Task objective:
Copy word for word the lines of the records below, beginning at the one with "Click the preview pane collapse arrow" and finishing at the one with "The width and", ends included, but none of the pictures.

Dataset records:
--- START ---

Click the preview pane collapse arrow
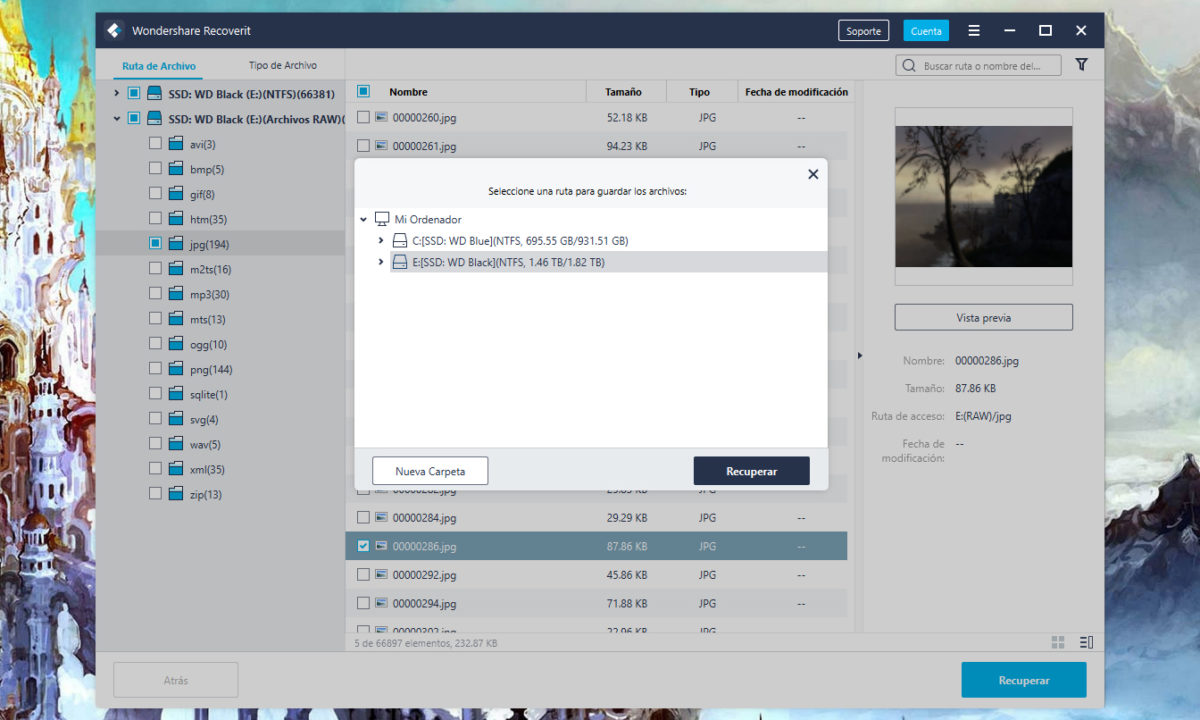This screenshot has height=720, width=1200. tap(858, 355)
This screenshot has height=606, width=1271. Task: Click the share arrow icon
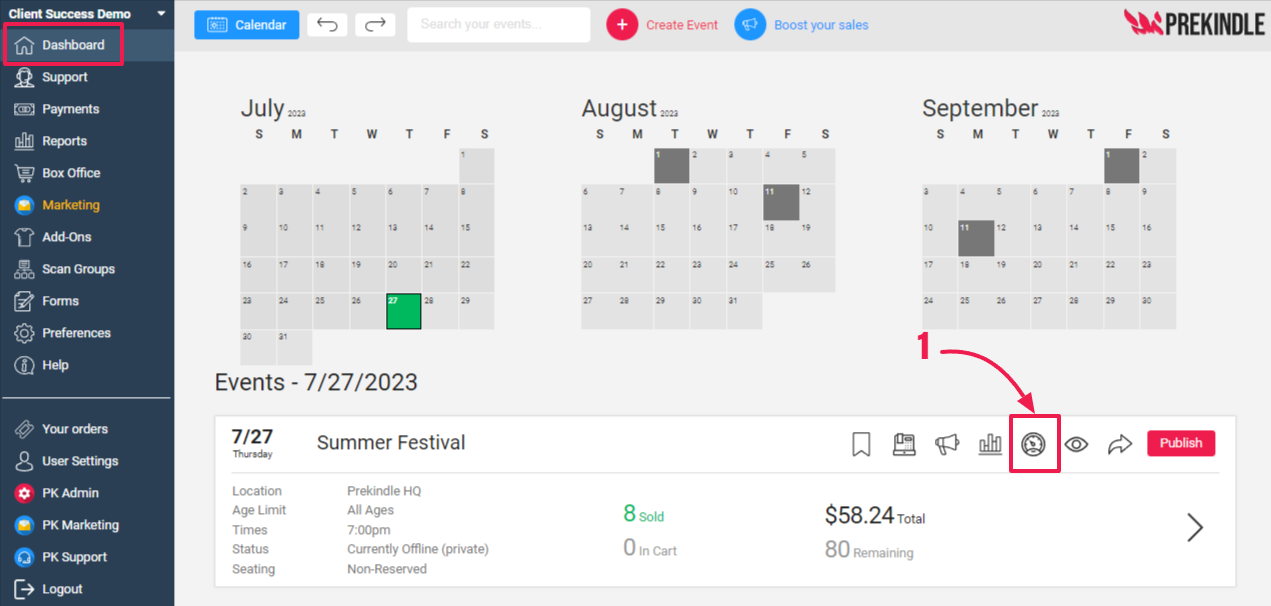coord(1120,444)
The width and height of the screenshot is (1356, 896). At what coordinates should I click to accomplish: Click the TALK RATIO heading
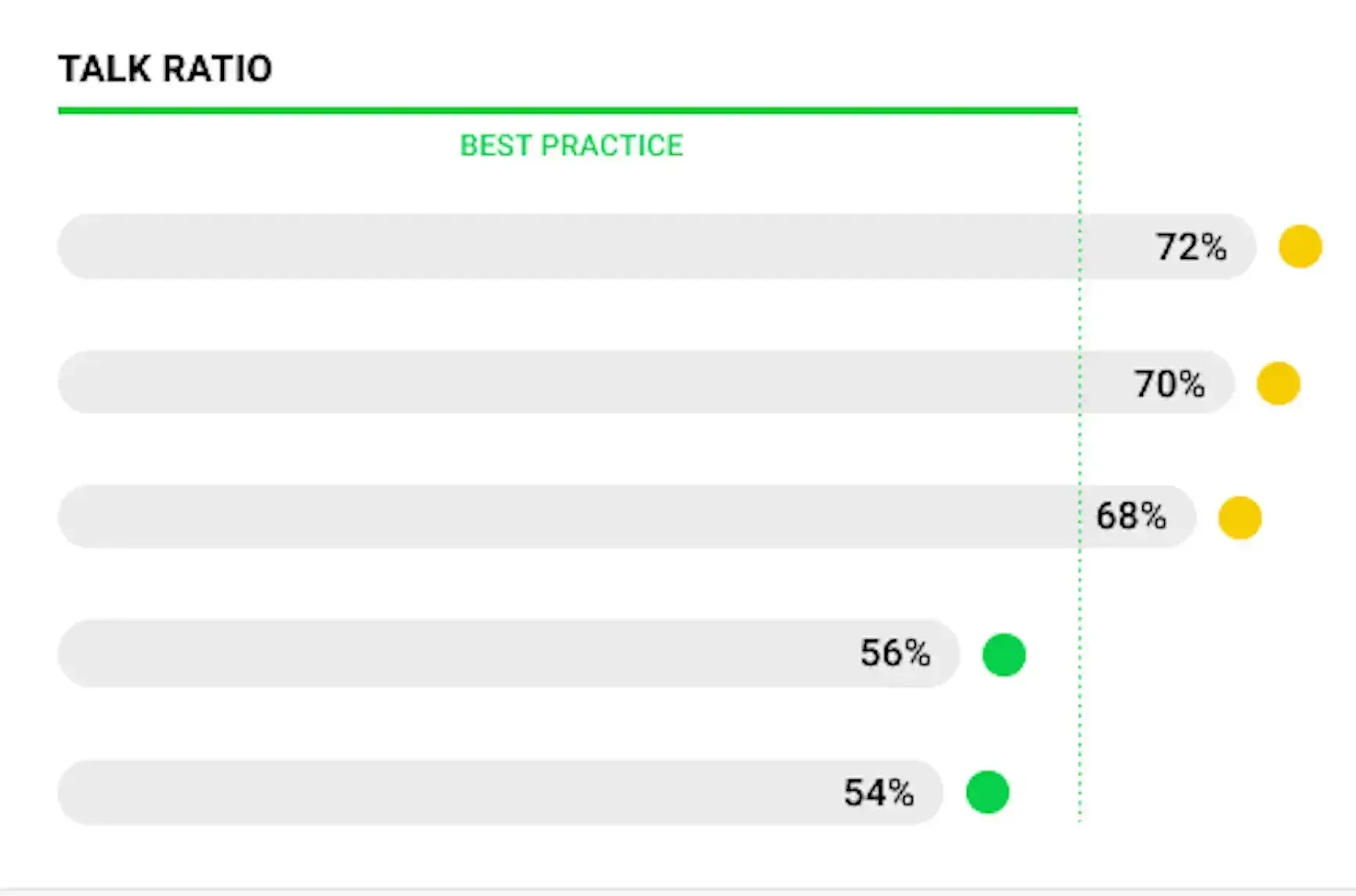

--- END ---
--- START ---

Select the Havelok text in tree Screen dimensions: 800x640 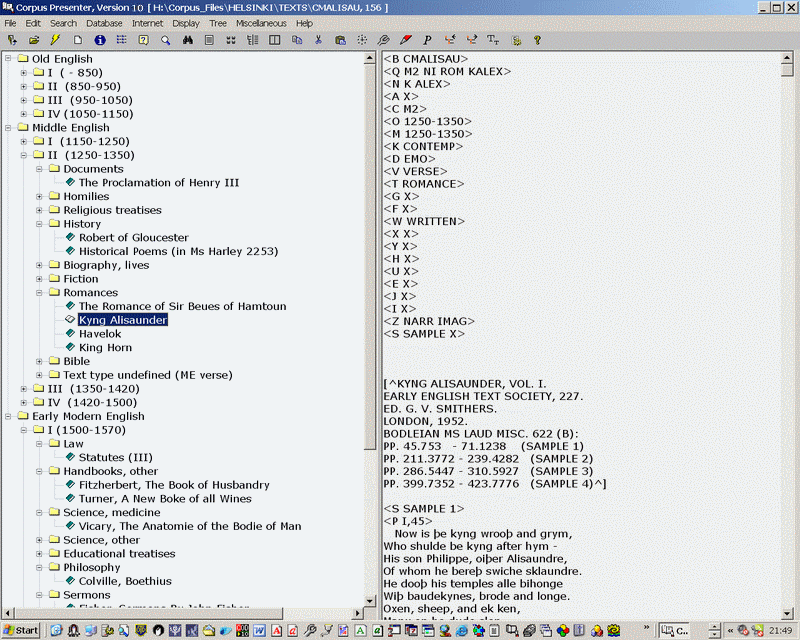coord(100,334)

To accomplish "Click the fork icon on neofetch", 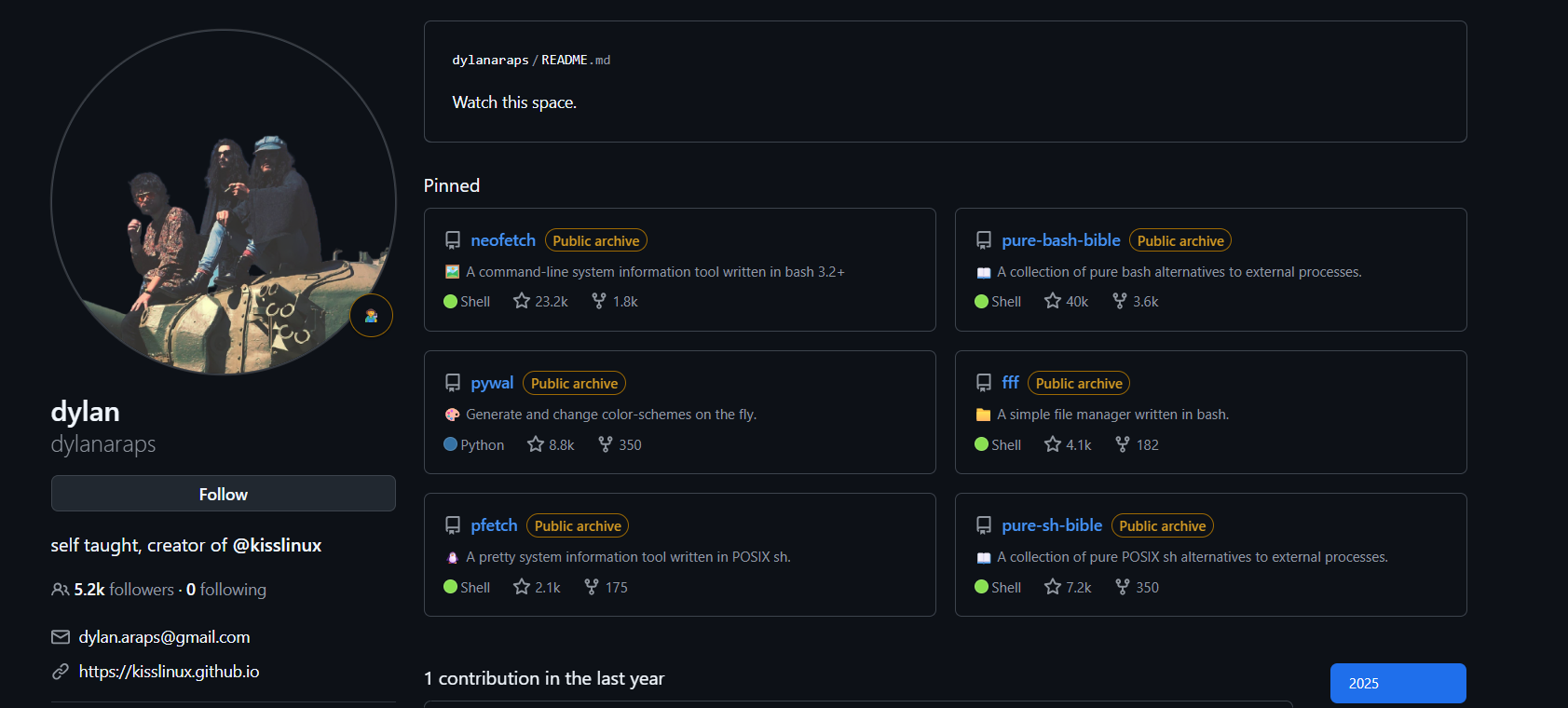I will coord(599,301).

--- END ---

Solution for this task:
Click the preview pane collapse arrow
This screenshot has height=720, width=1200. tap(858, 355)
This screenshot has height=606, width=1271. Task: Click the share arrow icon
coord(1120,444)
The width and height of the screenshot is (1356, 896). At what coordinates should I click to accomplish: Click the TALK RATIO heading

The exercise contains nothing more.